**Набор заданий:**
A: Определите, соответствуют ли фрагменту документа утверждения: (i) Хлебников назван комнатным схоластиком; (ii) дети на выставке картин футуристов боятся бумажек Крученых; (iii) «мирсконца» названо фундаментом футуризма. Для каждого дайте ответ «да» или «нет» и точную цитату из фрагмента, которая это решает.
B: Выведите без изменений часть фрагмента документа между словами «Эта мысль –» и «негодования и презрения?!» включительно.

**Фрагмент документа:**
Здесь сказывается глубокое различие темпераментов: домомнитствующий, комнатный схоластик Хлебников и летящий на Америке Крученых.
Домашняя мистика не интересует Крученых. В своих критических произведениях он любит все сводить к ярой практике творческого ремесла.
То, что бесцельно путает, должно быть выброшено: чёрта, оседлавшего русскую литературу, он превращает просто в дворника, который не хуже других:
И бес стал пятиться невольно
Заметя что глумлюсь
Щипнул себя, щипая больно
Тебе я предаюсь
В той же книге («Черт и речетворцы») вместе с победой над чертом заявлена победа над «украшением ада» – сладострастием. Величие этого последнего идола колеблется:
Тебе навеки я отдадена
вияся ведьма изрекла
И ветр и зверь и дева-гадина
Касались моего чела
Победа над великой Вавилонской Блудницей! Тут впервые наступил момент, когда все разрушено, вплоть до апокалиптических ужасов и начинается «Мирсконца».
Эта мысль – «мирсконца» – записанная как одно слово, фундамент футуризма. Новый мир уже начался, вытеснив собою все нежные воспоминания; вот почему футуристы о таинственной, строгой и нежной луне – Саломее говорят, что она сдохла.
Мир не умер, не почил, а именно подох, потому что от него теперь ничего не осталось, кроме «блевотины костей» или «душистого рвотного». Те, что с верою ждут еще «конца света», не заметили минуты, когда мир погибал! Для Крученых «света преставление» факт давно совершившийся и даже малоинтересный!.. Казалось бы что «мистического» в ярких клееных бумажках, которые делает Крученых вместо картин: не то ли самое нравится детям, и дети, придя на выставку картин футуристов, совсем не боятся бумажек Крученых.
Почему же родители их полны ужаса под маской негодования и презрения?!
Не потому ли, что тут они не узнают себя, природы, всего, что существует с начала мира и должно существовать до «конца света»! Должно существовать, время еще не пришло, а между тем в бумажках Крученых уже ничего нет! Что это? Издевательство? – два черных прямоугольника, из которых один бархатно-матовый квадрат, а другой лакированно-блестящая полоса?!

**Выборка данных:**
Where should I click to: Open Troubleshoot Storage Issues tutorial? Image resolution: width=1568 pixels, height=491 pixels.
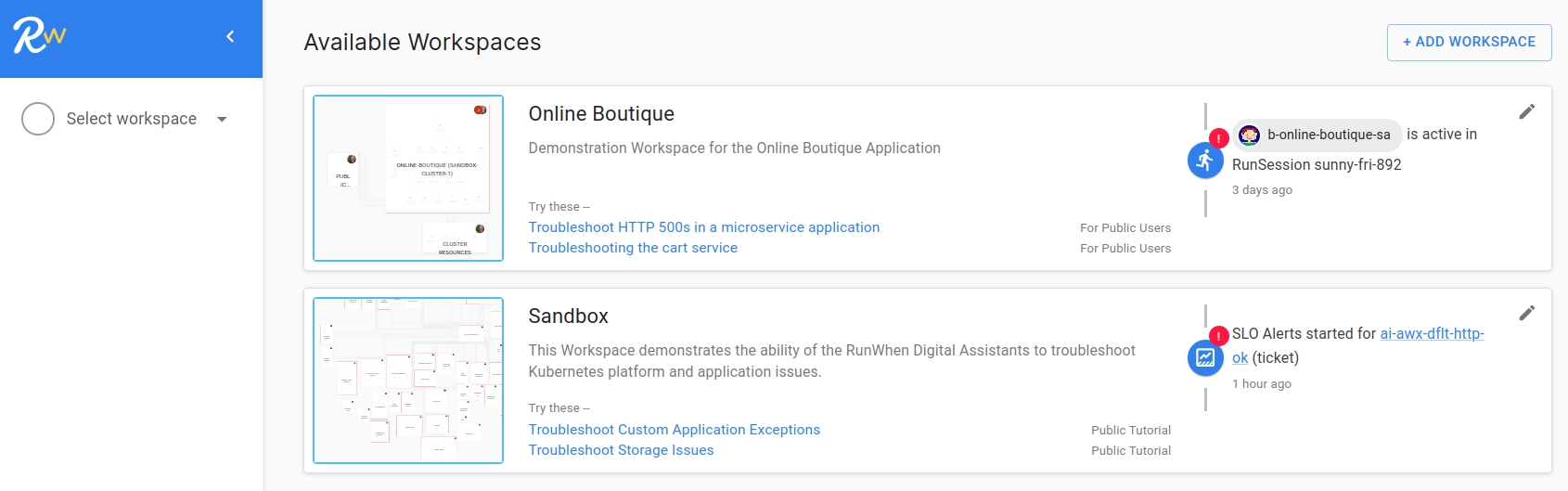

**Результаты:**
A:
(i) Да: «домомнитствующий, комнатный схоластик Хлебников».
(ii) Нет: «дети, придя на выставку картин футуристов, совсем не боятся бумажек Крученых».
(iii) Да: «Эта мысль – «мирсконца» – записанная как одно слово, фундамент футуризма».

B:
Эта мысль – «мирсконца» – записанная как одно слово, фундамент футуризма. Новый мир уже начался, вытеснив собою все нежные воспоминания; вот почему футуристы о таинственной, строгой и нежной луне – Саломее говорят, что она сдохла.
Мир не умер, не почил, а именно подох, потому что от него теперь ничего не осталось, кроме «блевотины костей» или «душистого рвотного». Те, что с верою ждут еще «конца света», не заметили минуты, когда мир погибал! Для Крученых «света преставление» факт давно совершившийся и даже малоинтересный!.. Казалось бы что «мистического» в ярких клееных бумажках, которые делает Крученых вместо картин: не то ли самое нравится детям, и дети, придя на выставку картин футуристов, совсем не боятся бумажек Крученых.
Почему же родители их полны ужаса под маской негодования и презрения?!